▶ [WORK ORDER]:
Provide a character-exact reproduction of the lines from the line with "Shipping (453, 335)" to the end of the entries.

====== EXTRACTED INFORMATION

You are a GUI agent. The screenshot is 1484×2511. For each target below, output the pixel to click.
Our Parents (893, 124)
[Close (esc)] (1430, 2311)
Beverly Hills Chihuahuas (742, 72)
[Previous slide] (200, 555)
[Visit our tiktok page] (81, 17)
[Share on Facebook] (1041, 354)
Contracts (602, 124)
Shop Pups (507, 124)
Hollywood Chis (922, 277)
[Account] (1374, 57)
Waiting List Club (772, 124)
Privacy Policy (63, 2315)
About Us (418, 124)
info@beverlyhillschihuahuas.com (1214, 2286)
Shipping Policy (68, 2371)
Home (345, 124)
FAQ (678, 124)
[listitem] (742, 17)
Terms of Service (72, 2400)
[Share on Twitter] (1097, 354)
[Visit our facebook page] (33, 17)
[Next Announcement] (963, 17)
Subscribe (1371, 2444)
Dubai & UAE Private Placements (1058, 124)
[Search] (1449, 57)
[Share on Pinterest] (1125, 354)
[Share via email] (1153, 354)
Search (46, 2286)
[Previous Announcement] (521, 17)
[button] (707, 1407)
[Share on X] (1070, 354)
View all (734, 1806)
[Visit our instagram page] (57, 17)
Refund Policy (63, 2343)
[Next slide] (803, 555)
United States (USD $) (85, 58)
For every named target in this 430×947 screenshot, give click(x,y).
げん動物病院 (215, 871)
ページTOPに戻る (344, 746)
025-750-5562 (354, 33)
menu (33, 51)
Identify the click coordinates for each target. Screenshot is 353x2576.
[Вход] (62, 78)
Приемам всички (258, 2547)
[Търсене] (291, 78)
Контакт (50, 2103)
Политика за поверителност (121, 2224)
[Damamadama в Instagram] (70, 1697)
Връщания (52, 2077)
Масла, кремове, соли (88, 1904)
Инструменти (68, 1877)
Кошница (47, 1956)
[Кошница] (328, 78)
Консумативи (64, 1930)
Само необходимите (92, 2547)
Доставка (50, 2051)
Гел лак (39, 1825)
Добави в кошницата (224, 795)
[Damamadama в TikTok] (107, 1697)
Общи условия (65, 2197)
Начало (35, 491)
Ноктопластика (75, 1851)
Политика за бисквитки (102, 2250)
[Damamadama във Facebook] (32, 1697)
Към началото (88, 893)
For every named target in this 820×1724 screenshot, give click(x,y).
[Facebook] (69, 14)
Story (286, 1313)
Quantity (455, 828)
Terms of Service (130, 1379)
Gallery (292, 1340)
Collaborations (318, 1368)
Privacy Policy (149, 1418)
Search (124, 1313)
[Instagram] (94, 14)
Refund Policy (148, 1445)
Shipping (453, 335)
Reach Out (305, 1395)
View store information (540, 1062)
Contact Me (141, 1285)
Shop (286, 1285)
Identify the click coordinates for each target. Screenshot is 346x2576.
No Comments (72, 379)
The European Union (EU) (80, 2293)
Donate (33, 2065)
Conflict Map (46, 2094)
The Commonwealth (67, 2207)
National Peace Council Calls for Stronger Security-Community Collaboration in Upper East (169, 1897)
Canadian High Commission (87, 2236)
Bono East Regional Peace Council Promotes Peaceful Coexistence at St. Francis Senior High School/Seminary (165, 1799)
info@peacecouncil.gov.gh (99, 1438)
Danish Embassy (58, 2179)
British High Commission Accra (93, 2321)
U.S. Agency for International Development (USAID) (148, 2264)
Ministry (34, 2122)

============

▶ [ANSWER SPACE]:
Shipping (453, 335)
Reach Out (305, 1395)
View store information (540, 1062)
Contact Me (141, 1285)
Shop (286, 1285)
Identify the click coordinates for each target. Screenshot is 346x2576.
No Comments (72, 379)
The European Union (EU) (80, 2293)
Donate (33, 2065)
Conflict Map (46, 2094)
The Commonwealth (67, 2207)
National Peace Council Calls for Stronger Security-Community Collaboration in Upper East (169, 1897)
Canadian High Commission (87, 2236)
Bono East Regional Peace Council Promotes Peaceful Coexistence at St. Francis Senior High School/Seminary (165, 1799)
info@peacecouncil.gov.gh (99, 1438)
Danish Embassy (58, 2179)
British High Commission Accra (93, 2321)
U.S. Agency for International Development (USAID) (148, 2264)
Ministry (34, 2122)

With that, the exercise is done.